Taking a long, hissing breath and dropping her hand from his arm to her hip, Pilar looked from Davos back to him, then spoke slowly, enunciating each word as if they tasted foul. “The Oracle is a curse on the village. It is her who tempts people into the mountain, and without her we will be safe from it. Her husband does not wish her back.”
“She is a liability, and we must rid him of it?” He had an awful feeling that his father was not coming. He remembered Nicanor’s farewells, the look shared with these two, that there had been neither look nor word for his wife.
“It is a kindness,” Davos said quietly, rubbing a hand along his cheek and then hefting his pack’s weight. “You know how it will go if we bring her out, if he does it himself. At least here it will be quick.”
“Come, Theos Athenas, you know it is true. Let us leave her while she is sleeping.”
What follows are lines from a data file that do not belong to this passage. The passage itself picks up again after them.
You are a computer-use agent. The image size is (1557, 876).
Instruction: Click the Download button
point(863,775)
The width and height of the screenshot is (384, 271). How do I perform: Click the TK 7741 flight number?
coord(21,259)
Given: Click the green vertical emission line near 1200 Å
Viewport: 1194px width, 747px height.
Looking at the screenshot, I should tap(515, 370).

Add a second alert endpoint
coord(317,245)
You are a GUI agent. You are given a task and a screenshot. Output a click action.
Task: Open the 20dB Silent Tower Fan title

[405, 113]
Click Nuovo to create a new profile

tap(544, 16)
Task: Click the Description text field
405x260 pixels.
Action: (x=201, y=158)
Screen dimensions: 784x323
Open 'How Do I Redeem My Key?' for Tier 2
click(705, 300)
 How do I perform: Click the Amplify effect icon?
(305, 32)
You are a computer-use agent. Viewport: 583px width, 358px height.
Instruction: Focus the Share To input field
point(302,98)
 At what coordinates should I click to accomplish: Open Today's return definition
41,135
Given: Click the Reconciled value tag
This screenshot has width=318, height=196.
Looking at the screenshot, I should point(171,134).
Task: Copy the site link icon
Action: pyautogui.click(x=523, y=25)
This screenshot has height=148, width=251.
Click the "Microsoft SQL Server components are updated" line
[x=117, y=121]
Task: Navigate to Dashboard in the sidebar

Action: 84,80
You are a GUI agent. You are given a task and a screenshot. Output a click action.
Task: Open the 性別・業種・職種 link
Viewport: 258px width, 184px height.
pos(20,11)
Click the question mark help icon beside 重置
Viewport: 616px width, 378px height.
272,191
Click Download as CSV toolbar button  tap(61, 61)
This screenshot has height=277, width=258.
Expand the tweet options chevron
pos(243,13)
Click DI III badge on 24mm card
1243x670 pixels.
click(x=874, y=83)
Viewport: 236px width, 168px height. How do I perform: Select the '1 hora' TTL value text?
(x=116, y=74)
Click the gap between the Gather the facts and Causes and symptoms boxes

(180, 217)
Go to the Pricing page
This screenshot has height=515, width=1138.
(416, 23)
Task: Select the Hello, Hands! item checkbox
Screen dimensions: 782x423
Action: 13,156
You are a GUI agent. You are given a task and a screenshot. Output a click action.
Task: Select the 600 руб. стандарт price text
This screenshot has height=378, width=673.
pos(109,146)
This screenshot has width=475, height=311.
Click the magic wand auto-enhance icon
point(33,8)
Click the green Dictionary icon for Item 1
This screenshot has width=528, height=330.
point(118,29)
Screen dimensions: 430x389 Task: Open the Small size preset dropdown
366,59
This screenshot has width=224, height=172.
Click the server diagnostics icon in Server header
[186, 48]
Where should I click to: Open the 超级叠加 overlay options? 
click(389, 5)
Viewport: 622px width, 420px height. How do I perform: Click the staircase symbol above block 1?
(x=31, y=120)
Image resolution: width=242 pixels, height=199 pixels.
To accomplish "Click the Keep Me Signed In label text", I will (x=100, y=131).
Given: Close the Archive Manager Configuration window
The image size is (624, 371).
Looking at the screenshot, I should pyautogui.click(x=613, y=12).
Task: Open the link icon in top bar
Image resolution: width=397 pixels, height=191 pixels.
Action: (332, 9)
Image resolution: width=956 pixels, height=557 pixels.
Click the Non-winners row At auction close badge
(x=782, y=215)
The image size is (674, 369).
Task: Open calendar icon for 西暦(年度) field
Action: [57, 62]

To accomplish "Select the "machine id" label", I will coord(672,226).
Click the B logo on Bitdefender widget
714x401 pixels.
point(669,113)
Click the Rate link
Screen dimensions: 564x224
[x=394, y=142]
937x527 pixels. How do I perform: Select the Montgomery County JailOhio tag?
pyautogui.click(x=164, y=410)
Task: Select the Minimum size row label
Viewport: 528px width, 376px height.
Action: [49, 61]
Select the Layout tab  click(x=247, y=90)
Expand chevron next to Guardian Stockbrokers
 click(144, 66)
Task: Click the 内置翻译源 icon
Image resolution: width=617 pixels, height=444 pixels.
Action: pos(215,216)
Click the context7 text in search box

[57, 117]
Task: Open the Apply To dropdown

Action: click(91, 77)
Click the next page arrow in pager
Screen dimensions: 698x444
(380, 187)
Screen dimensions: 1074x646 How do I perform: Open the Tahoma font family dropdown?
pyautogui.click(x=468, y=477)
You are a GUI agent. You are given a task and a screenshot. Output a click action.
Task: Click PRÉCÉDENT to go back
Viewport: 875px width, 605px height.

Theos did not look over his shoulder at the Oracle because this moment was not about her. His father should not have died, and Allah had spoken his penance across this very mountain. Was this truly the price he must pay for a broken promise; for sordid pleasures stolen while the old man stumbled on steps he should not have been climbing? His father had always pitied the Oracle.
Theos closed his eyes then opened them again, moving back from the half-lit figures before him and bowing without raising his hands at all.
Davos simply shook his head, but Pilar said, “It will be your death.”
It may be, yes. And the thought filled Theos with a sudden joy. “Perhaps,” he said, not bothering to whisper now and the others twitched. “Yet if I die here, then I shall not kill my son as she foretold. And if I live here, then I live. I cannot lose,” he said, smiling. It must have been a smile filled with madness and teeth, because they left him with no further words.